Jumping onto a passing bus, I sat down next to a man who spoke fairly good English. He assured me I was heading in the right direction. An hour later I found my way to the front door of my Couchsurfer's apartment building.
Myanmar lacks some Western conveniences, such as door buzzers, but the people certainly don't lack ingenuity. Each apartment has a rope tied to a bell, stretching down to the street.
If a visitor wants to get into the building, he pulls the rope, which rings the bell, notifying the occupant, who then attaches a front-door key to a small caribiner and slides it down. Some residents attach plastic bags to the end of the rope to haul up goods from passing street vendors.
Myanmar is the kind of place that guests need to follow the rules, which led me to a quandary. I've always believed that the best way to understand a culture is by staying with the people who live there, which is why I'm a proponent of Couchsurfing, an internet site that matches travelers with local hosts. The problem is tourists in Myanmar are allowed to stay only in officially-licensed hotels or guest houses, so, technically, by staying with a Couchsurfer, I would be breaking the law and breaking the terms of my visa.

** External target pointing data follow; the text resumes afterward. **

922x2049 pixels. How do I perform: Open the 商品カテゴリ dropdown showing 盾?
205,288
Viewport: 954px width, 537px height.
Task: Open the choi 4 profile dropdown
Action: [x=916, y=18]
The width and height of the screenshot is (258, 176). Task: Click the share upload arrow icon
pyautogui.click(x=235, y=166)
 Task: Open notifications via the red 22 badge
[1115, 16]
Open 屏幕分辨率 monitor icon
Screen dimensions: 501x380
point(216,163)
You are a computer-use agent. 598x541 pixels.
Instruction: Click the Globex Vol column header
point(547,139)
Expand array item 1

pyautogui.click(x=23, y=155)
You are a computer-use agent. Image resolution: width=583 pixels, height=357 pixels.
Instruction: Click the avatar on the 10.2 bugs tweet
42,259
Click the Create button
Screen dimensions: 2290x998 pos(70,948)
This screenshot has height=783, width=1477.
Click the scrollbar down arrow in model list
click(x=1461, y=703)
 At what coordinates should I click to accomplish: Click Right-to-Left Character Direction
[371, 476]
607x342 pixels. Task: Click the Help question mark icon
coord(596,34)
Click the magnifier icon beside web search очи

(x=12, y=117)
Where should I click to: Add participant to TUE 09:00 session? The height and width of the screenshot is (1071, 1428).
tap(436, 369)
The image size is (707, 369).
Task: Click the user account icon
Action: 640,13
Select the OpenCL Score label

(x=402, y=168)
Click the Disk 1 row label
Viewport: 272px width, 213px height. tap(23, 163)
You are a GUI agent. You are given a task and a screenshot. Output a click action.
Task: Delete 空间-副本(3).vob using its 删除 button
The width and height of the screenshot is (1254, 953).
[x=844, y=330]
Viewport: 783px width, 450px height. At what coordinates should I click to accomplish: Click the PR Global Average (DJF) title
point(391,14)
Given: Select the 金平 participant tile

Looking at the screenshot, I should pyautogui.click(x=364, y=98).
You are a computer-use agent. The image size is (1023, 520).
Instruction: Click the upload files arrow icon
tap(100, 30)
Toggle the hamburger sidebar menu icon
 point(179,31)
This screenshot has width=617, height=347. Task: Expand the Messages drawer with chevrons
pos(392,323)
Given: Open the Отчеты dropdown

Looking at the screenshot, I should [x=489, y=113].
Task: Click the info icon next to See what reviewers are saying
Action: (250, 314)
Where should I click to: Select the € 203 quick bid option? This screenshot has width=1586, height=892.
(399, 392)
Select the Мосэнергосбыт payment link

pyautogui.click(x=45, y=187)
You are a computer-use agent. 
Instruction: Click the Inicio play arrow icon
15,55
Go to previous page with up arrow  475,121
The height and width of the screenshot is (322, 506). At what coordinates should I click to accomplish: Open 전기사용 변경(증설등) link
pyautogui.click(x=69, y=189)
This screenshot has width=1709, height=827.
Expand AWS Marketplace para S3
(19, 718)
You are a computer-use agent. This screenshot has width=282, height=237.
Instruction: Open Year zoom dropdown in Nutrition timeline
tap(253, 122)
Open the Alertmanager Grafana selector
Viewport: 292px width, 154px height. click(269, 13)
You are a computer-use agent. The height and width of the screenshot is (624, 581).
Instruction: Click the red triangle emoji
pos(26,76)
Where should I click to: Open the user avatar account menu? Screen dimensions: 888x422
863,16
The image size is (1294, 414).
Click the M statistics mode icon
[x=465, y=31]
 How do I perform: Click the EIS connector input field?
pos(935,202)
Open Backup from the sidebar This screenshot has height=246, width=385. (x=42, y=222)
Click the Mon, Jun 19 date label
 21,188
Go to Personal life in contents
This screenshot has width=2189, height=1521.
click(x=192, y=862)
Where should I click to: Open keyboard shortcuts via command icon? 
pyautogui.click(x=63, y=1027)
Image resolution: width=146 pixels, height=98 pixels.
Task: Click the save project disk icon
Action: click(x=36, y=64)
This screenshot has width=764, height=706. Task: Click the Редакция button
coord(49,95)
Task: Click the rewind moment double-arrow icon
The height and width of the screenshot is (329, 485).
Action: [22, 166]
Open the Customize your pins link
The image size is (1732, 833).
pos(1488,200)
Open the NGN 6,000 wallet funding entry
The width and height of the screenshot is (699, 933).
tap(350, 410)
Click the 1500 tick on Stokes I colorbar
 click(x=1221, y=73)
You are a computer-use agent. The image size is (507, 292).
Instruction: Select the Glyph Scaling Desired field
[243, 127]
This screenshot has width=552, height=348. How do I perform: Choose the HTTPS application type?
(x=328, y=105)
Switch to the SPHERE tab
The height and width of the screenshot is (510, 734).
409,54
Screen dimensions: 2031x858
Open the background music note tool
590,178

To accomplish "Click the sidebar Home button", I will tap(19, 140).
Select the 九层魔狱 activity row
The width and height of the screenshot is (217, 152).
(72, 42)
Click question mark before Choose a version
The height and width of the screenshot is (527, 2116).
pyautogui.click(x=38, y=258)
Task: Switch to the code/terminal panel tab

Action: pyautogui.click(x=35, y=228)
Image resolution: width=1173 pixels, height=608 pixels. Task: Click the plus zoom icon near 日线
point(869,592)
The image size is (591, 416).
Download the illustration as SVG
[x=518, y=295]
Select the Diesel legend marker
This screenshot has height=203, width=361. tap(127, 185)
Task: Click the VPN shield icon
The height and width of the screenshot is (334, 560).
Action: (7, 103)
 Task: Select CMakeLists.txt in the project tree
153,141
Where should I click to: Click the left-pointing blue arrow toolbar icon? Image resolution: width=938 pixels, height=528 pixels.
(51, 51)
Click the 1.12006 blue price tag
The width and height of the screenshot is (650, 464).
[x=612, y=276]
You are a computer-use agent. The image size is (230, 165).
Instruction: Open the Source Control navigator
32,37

As for the government's official policy that tourists can only stay in official hotels, Jonathan said the government is now much more relaxed. In addition, he said there's so much beucracy among agencies that it's hard for officials to keep track of anything, let alone an American staying where he may or may not belong.
The bottom line seems to be that home stays still are illegal or might not be, depending on which agency and which person is asked.
The American had nothing but good things to say about Myanmar and plans to stay long term. Since another friend was visiting, and I was also quite tired, we all just stayed in, watched a movie, and Jonathan answered all of my questions about his adopted country. I had an added bonus of sampling some of his authentic Myanmar cooking.
The next morning, I packed up for my return flight to Singapore, unpacked, and repacked for my flight to America for Christmas. I lead a rough life.
Although I'm grateful to have visited Myanmar and would urge others to do so, Myanmar isn't Disneyland.
Regardless of one's politics, my personal impression is that the people of Myanmar are anxious for foreigners to experience the magnificent temples and the rich culture of the 100 ethnic groups that make up the country and anxious to leave behind the almost 50 years of international isolation.